Now you might think that Alpha’s top executives, CEO Kevin Crutchfield and President Paul Vining, would be worried about their company’s tumbling stock price, record fines, and dim outlook. Nope: SNL reports that Crutchfield and Vining were each offered $2 million bonuses because of the “particularly difficult market and regulatory conditions which could affect the company and the coal industry generally in the coming years.”
Virginia-based coal producer Alpha Natural Resources Inc. offered top executives hefty retention bonuses to remain with the company during bleak market conditions, according to a Form 10-K filed with the U.S. Securities and Exchange Commission.
Alpha Chairman and CEO Kevin Crutchfield and President Paul Vining will each receive a total of $2 million if they remain with the company through August 2016 and February 2016, respectively.
And that’s just their bonuses – both have been well compensated in recent years despite their company’s falling stock. CEO Kevin Crutchfield took in more than $6.1 million in 2012, on top of the $6.7 million in 2011. President Paul Vining got $5.1 million in 2012, and $2.5 million in 2011. Meanwhile, Alpha’s stock price has lost more than 90% of its value since early 2011.
As the US moves away from coal and countries around the world respond to the urgent need to reduce carbon pollution, some shareholders are questioning the business model pursued by Alpha and other coal companies. The Unitarian Universalist Association of Congregations has filed a shareholder resolution calling on Alpha Natural Resources to report on “the company’s goals and plans to address global concerns regarding fossil fuels and their contribution to climate change, including analysis of long and short term financial and operational risks to the company.” That’s one of 142 climate related shareholder resolutions announced by CERES that companies will face this year.
While shareholders who haven’t already heeded calls to divest may continue to get hit by coal companies’ falling stock prices, it appears many coal company executives are getting out of the industry now. From SNL:
Top executives at several major coal companies have retired or resigned in recent years amid mounting challenges facing the industry. One executive recruiter suggested to SNL Energy in 2013 that the pressure may be prompting some executives to re-evaluate their futures.
In 2012, Arch Coal Inc.‘s Steven Leer, the company’s CEO since its formation in 1997, announced plans to retire. Leer said Feb. 28 that he was retiring as board chairman following Arch’s annual shareholder meeting in April.

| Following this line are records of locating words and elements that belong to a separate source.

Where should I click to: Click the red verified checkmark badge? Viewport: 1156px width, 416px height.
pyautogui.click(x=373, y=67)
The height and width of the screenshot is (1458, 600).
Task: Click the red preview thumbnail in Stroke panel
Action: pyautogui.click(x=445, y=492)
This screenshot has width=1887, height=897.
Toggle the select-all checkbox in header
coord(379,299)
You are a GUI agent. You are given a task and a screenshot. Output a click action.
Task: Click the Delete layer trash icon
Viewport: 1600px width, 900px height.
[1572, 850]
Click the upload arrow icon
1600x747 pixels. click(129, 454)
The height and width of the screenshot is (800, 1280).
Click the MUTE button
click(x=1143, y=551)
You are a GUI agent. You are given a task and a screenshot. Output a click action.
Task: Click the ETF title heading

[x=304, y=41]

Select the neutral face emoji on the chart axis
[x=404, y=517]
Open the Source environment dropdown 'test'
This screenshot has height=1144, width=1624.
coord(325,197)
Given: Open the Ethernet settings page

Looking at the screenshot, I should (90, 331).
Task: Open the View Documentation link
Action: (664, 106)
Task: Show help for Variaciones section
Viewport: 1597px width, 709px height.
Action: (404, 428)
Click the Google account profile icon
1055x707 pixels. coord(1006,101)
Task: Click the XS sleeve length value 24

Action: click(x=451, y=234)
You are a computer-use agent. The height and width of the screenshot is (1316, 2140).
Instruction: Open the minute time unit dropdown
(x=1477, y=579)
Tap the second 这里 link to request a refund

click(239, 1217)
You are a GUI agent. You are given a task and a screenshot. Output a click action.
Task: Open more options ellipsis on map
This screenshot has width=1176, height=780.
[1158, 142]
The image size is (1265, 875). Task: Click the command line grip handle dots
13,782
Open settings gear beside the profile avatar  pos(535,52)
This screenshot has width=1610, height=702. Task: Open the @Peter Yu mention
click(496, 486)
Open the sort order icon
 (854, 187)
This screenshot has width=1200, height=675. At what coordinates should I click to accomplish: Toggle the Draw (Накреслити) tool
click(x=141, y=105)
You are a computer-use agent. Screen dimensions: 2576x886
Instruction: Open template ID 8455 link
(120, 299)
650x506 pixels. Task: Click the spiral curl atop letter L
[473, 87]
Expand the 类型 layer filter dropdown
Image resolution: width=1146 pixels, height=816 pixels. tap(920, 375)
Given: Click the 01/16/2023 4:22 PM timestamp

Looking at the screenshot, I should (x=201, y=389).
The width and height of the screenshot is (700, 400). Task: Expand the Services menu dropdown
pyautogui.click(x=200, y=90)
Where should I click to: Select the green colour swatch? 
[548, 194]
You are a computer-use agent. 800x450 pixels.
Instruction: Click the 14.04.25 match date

In July 2013, metallurgical coal and iron ore producer Cliffs Natural Resources Inc. said President and CEO Joseph Carrabba informed the company’s board of his plans to retire. He had served as president and CEO of the company since September 2006.
The flurry of retirements has not been limited to the U.S. BHP Billiton announced the retirement of CEO Marius Kloppers in February 2013. Tom Albanese stepped down as Rio Tinto‘s CEO in early 2013 following the company’s $14 billion write-down on investments.
So if you like lavish CEO payouts along with falling stock prices, record pollution fines, and diminishing prospects in a carbon constrained world – invest in coal! Otherwise, it might be time to take a hint from these coal executives and abandon this ship.